The majority of preference customers recently made clear where they stand with a letter to the U.S. Department of Energy, under which BPA is one of four regional federal power marketing administrations. The signatories said the letter was designed to remind the DOE and the region’s congressional delegation to respect BPA’s independent decision-making as it considers market options.

“Enabling BPA to act without external pressures will ensure its continued alignment with its statutory responsibilities and enduring mission to serve the Northwest,” the utilities said in the letter. (See Public Utilities Urge DOE to Respect BPA’s Day-ahead Decision Process.)

“We’ve had very strong support from our preference customers. They really prefer Markets+,” Dibble said. “The governance is by far the most common reason that we hear from them, that they really want to make sure that we’re in a market where [BPA’s] discretion is protected and it’s an independent governance model.

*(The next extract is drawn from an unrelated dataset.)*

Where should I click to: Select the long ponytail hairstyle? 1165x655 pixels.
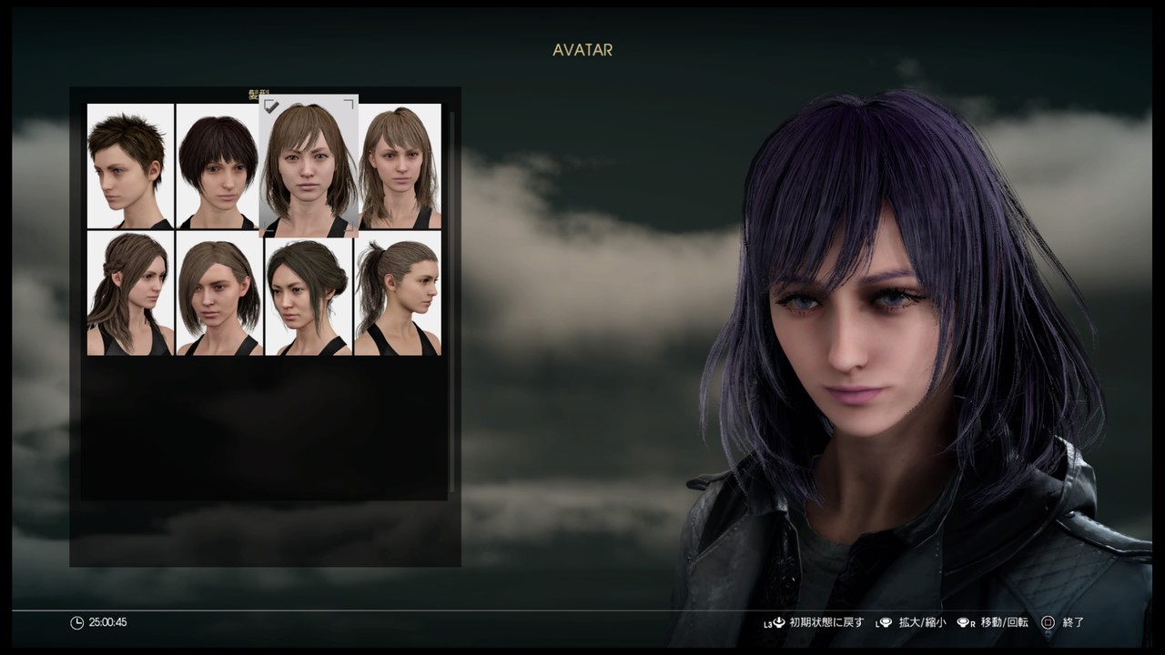398,294
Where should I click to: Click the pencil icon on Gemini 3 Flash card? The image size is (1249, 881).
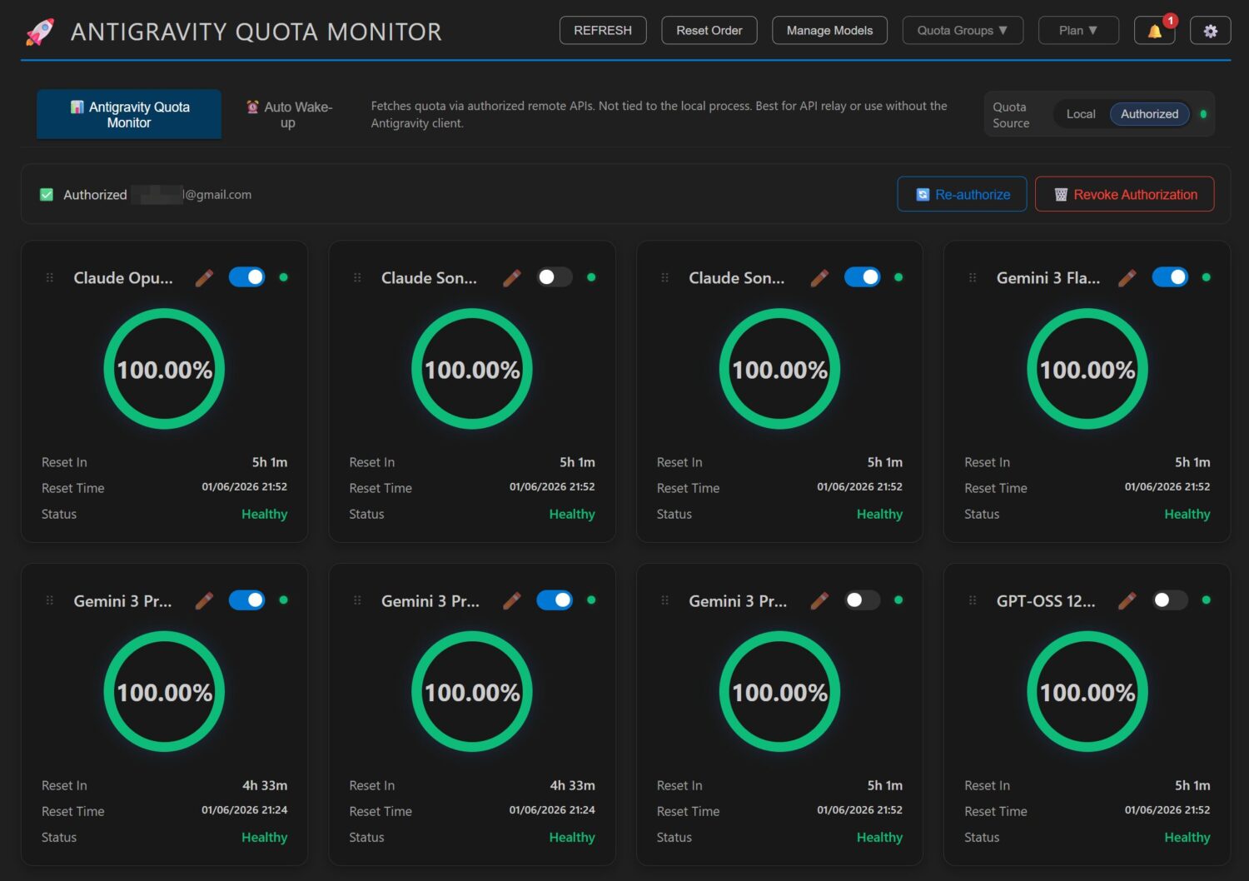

We just have to be careful about not letting that erode or violate our statutes.”

BPA has long pointed to SPP’s independent governance model — which includes building consensus among stakeholders before making decisions — as the primary reason for choosing Markets+ over EDAM. It has stuck with staff’s recommendation to make a qualitative decision and go with a governance framework independent from California state influence instead of basing it on various western market studies.

One such recent study by Energy and Environmental Economics (E3) found BPA would realize significantly greater economic benefits in EDAM than in Markets+. (See Rising Tensions Evident at BPA Day-ahead Markets Workshop.)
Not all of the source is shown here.